O viajante pensa que esta mulher tem bons filhos e melhores genros. Lembra-se de ter visto no caminho alguém a remover a roda dum tractor, mas agora está mais interessado nas casas modernas que o cercam.
- Antes de vir para aqui morei ali abaixo, numa casa pequena. Esta ganhou-a o meu homem, mas já não se gozou dela...

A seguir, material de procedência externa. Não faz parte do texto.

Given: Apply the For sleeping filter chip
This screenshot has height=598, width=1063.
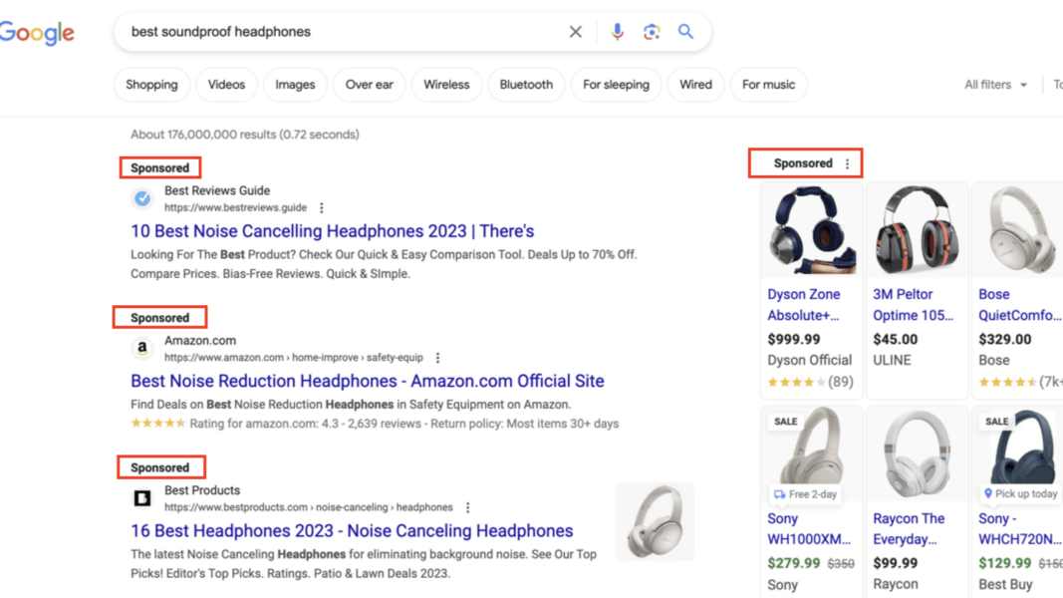Looking at the screenshot, I should pyautogui.click(x=616, y=84).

Pois pena é, isto sugere o gesto do viajante, que já viu muitas casas modernas, em muitas terras do país, mas nunca tinha visto estas que agora vê. A mulher de preto fica a varrer o seu pátio, contente com a sua casa, e o viajante vai descer a encosta, para ficar a conhecer esta terra por dentro. Para ser de todo verdadeiro, o viajante está espantado com os volumes e as proporções da casa, mas não foi capaz de perguntar à mulher quantas vidas conta viver, para poder enchê-la de alguma coisa. E logo depara, à mão direita, com uma ruela antiga, das de saibro batido, que leva ao arrabalde do povoado, nas traseiras da casa da sua amiga Benvinda. Aqui estamos, por assim dizer, no mirante da aldeia, à nossa frente alarga-se a amplidão do vale. E ali nas nossas costas, colada ao monte, como se não tivessem passado aqui cem anos, permaneceu inteira uma ilustração do que a vida era, antigamente. É uma fiada de sete casas estreitas, todas vazias e da mesma altura, com baixos e sobrado, a pedra tosca nem toda rebocada, um janelico, uma porta. O viajante espreita por uma delas, vê os tabiques de madeira em ruína a separar divisões minúsculas, e fica um bom bocado a imaginar que vidas ali cresceram, que mundos ali foram sonhados, que sonhos podem ter cabido ali dentro. Ao fim da rua há hortas, há castanheiros tão velhos que parecem já cansados de viver, há um caminho que parte para a serra, e que o viajante não quer percorrer. Antes volta para trás, encantado com o que viu. O viajante acha estas casas pitorescas, acha deslumbrante o panorama que aos olhos delas se desdobra, e acaba a pensar que seria bom ficar aqui toda a vida. Aliciado por um esteticismo idealista e romântico, acha estas casas bonitas porque nunca teve que viver nelas, nem sofrer-lhes a falta de espaço, e o escasso pé-direito, e a miniatura incómoda das portas. Deixou-se levar pelo sortilégio do lugar, foi o que foi. Mas agora, que voltou a passar no adro, entendeu muito melhor a desmesura inestética destas casas modernas, sobretudo a da mulher de preto, que já acabou de varrer o pátio. Em sua casa, haverá cada um de poder albergar o corpo e os sonhos, que são tanto maiores quanto mais antigos, como é sabido. E assim abala contente o viajante, agora já sabe com que matérias vai a sua amiga, tão pequena sendo, encher uma casa tão grande.